Failure for my current project might look something like this.

• Essential features are not ready by the end of the second quarter.
• Team members are dissatisfied or bored with their jobs.
• Newly hired team members don’t feel like they’re part of the team by March 31.
• There isn’t enough money to continue development after this fiscal year and we have to fire people.

Now that I know what failure looks like, seeing success is easy. I don’t want any of these things to happen. The threshold of success for my current project might look something like this.

• By the end of the second quarter, all “Must Have” features are implemented and pass acceptance tests with no known critical defects.
• All team members give average score of 5 or better on a job satisfaction survey taken quarterly.
• By March 31, the team has successfully executed at least three team building activities with all team members present.
• Funds of at least $1 million are secured by December 31 to allow for future development without a reduction in team size.

Notice that only 1/4 of the success goals in this example are related to software functionality.

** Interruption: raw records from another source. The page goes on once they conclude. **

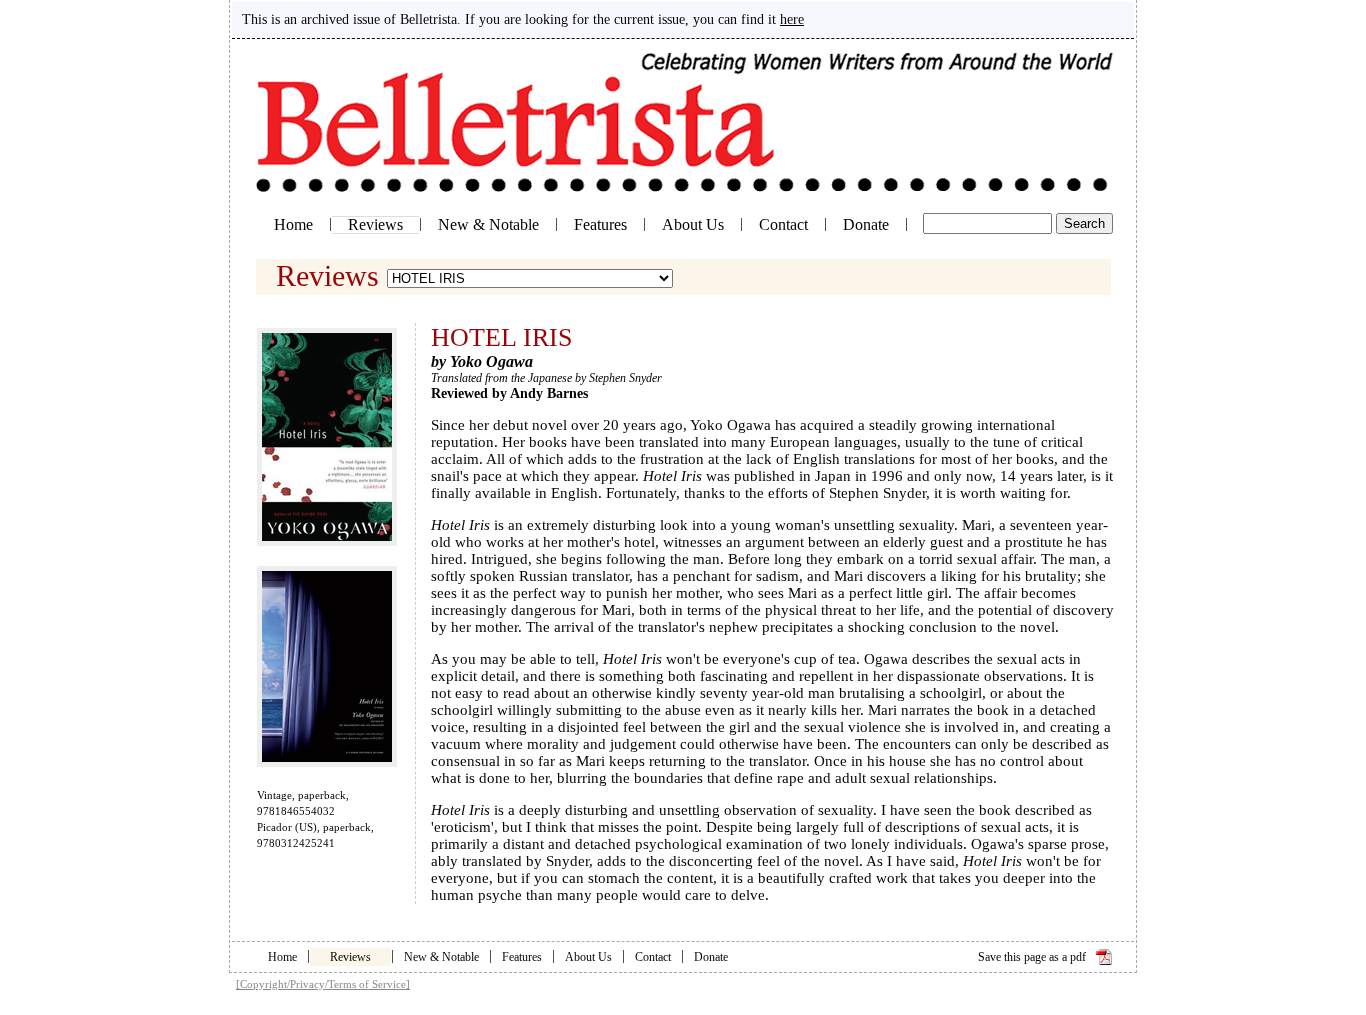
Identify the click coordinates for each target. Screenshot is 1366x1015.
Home (293, 224)
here (792, 19)
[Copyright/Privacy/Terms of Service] (323, 984)
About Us (693, 224)
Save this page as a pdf (1032, 957)
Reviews (375, 224)
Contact (783, 224)
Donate (866, 224)
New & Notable (488, 224)
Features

While goals might come from anywhere, teams traditionally focus on goals related to people and relationships, process, resources (such as budget or schedule), and product (software functionality and quality).

As this technique originated with the Software Engineering Institute (pdf), nearly every studio team in the Carnegie Mellon Master of Software Engineering program creates a Threshold of Success for their projects. The MSE Studio Archive has extensive examples of both good and bad pictures of success that teams have created. The Square Root Team’s threshold (my team) is a good place to start, but there are plenty of other examples.

There might be many goals for a project. In the Team Software Process you actually identify at least three different kinds! But there is only one threshold of success for a project. Knowing what success looks like gives you a better chance of actually achieving it.  Without it, you’re just pretending that you know what’s going on.